Yesterday I posted about a pretty awful experience that I, and everyone in my address book, have just experienced at the hands of RareBridge. As I wrote at the end of that post, I emailed the CEO, Simon Gregory, to let him know what I thought of his activity. Later last night, I received a reply. He apologised “for any inconvenience or embarrassment,” confirmed that my account had been deleted and I would be receiving no further messaging* from RareBridge, and then went on to cite the lines in the Terms of Service that make it legal for him to do what he did (italics mine):
When you attempt to connect with other RareBridge members or with non-members of RareBridge, you may need to provide us with such person’s name and email address. Names and email addresses that you select will be used to send invitations and reminders from you and your email address will be displayed on these invitations. You may also elect to import contacts from an external address book. In this case we may send membership invitations to certain imported email addresses, and these invitations may indicate that you are a member of the community.
Right.

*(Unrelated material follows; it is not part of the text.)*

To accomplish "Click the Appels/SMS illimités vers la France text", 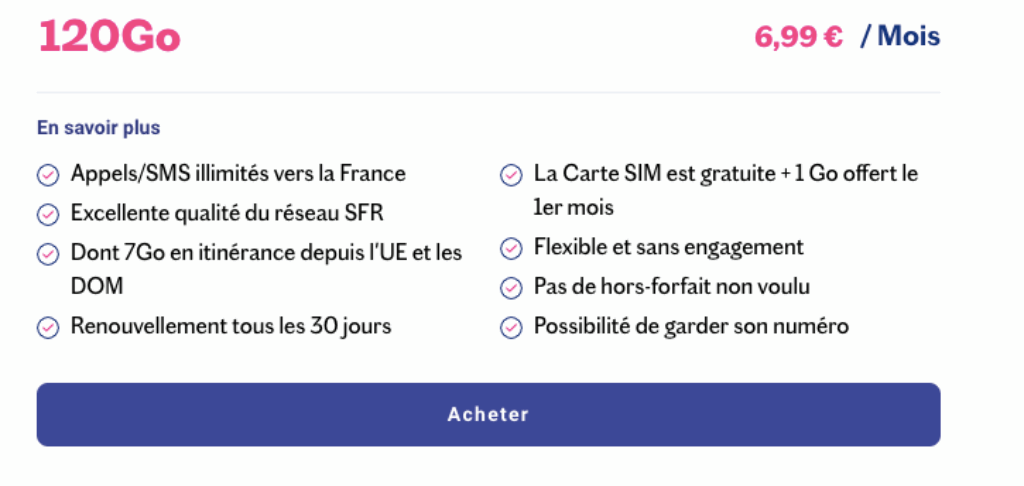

I’d say there is a pretty big difference between maybe sending mail to some people and spamming the entire address book, but this language protects them.
He then went on to say:
“You should also note that most other social networks, including the majors, use similar techniques to entice signup. Whether right or wrong. This is common practice; and is most certainly not a case of fraud.”
I am a member of most, if not all, of the ‘majors’ and while they certainly have questionable practices, none of them has spammed my entire address book. They’ve not, as far as I’m aware, emailed any of my contacts without my explicit permission. In some cases, that permission was obtained using deliberately misleading interaction patterns, but it was obtained nonetheless.

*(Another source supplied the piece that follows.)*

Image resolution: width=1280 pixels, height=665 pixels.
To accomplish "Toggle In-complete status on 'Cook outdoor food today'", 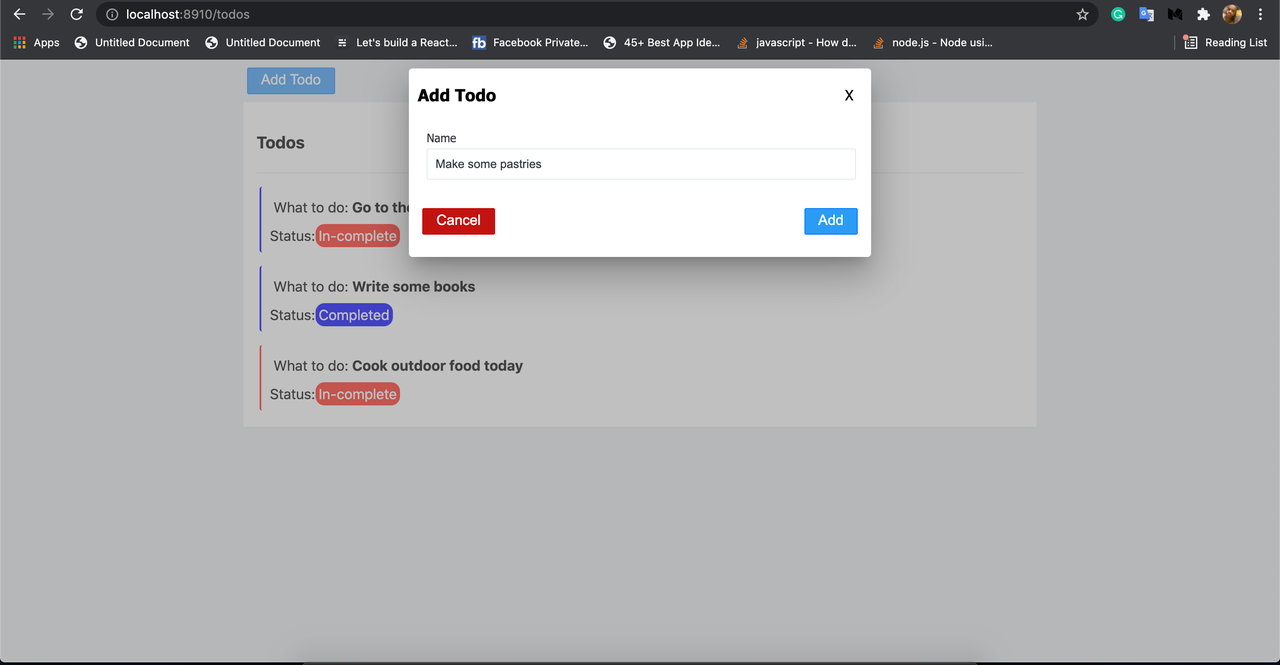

Even more inexplicably, in the 4 or so months since I’ve been signed up for the service, I’ve not received a single email from RareBridge urging me to log on and check out what’s happening, or for any other purpose at all. Not a word. One would have thought that this would be an obvious way to boost engagement – though a whole lot of services fumble on frequency calibration, this kind of messaging is definitely industry-wide common practice.
Even if I had received email from the service, though, I confess I would have found it difficult to invite others to join. That’s because, having checked it out, I saw nothing of particular value – there’s no functionality that isn’t already offered by other networks which already have my contacts as members, and the interaction and visual design are uninspiring to say the least.

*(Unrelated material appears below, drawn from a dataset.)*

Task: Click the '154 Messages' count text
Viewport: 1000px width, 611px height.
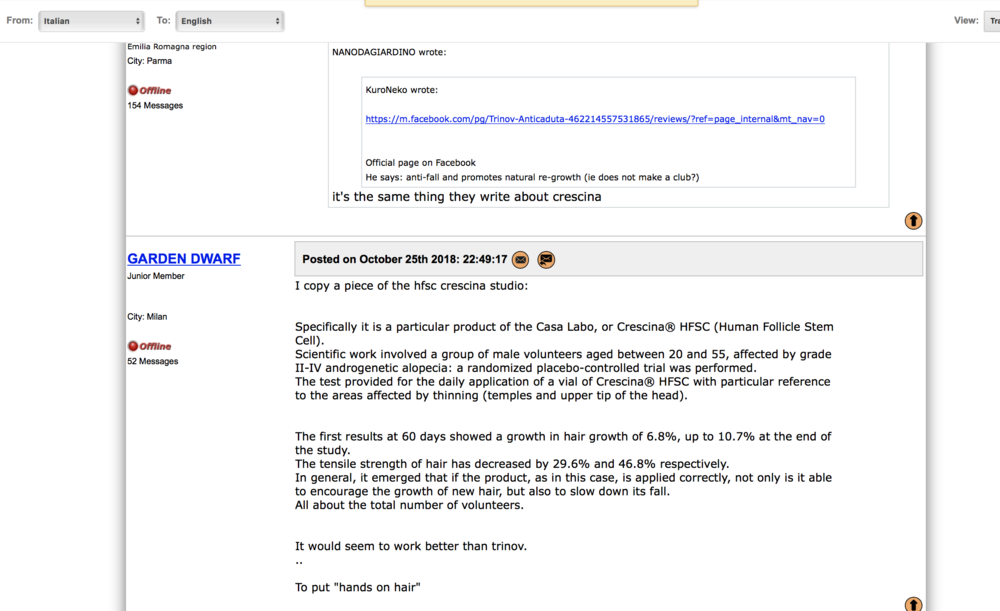Action: pos(155,105)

I reckon if a (self-professed) Columbia MBA hasn’t got the memo that this kind of shit is not OK, then it’s likely that a whole lot of others haven’t either. So here’s a very short checklist for those who might be thinking about starting up another social or professional network:
1. Make sure you’ve got a strong value proposition, and that it’s well articulated through the functionality you make available. The best way to acquire and retain users is to give them something they want or need, ideally in a way that’s unique, or at least better than what they can get elsewhere. If you do this, then they will be your marketing and you won’t have to resort to spam.
2. Design a great experience. Users have grown a lot more discerning over the past 8 years or so, and good design is more and more important for commercial success. If you make it difficult for people to do what they want to do, or what you want them to do – if you make it anything less than perfectly pleasant – they will very likely leave and not come back.
3. Treat your users with respect, and maintain a culture of trust. Don’t try to trick them into behaviour they’re not comfortable with, especially when it comes to their contacts – if your service is good enough, they’ll happily pass it on. Broken trust is difficult to repair, especially for a young service that has not yet reached ‘critical mass’ of value – and that critical mass is reached through user engagement, so see points 1-2.
Apologies to those of you who just fell asleep. We will return to our usual programming next week.
*This afternoon, I received a clone of the first-ever email I got from RareBridge, inviting me to join my former friend and colleague on RareBridge. Dicks.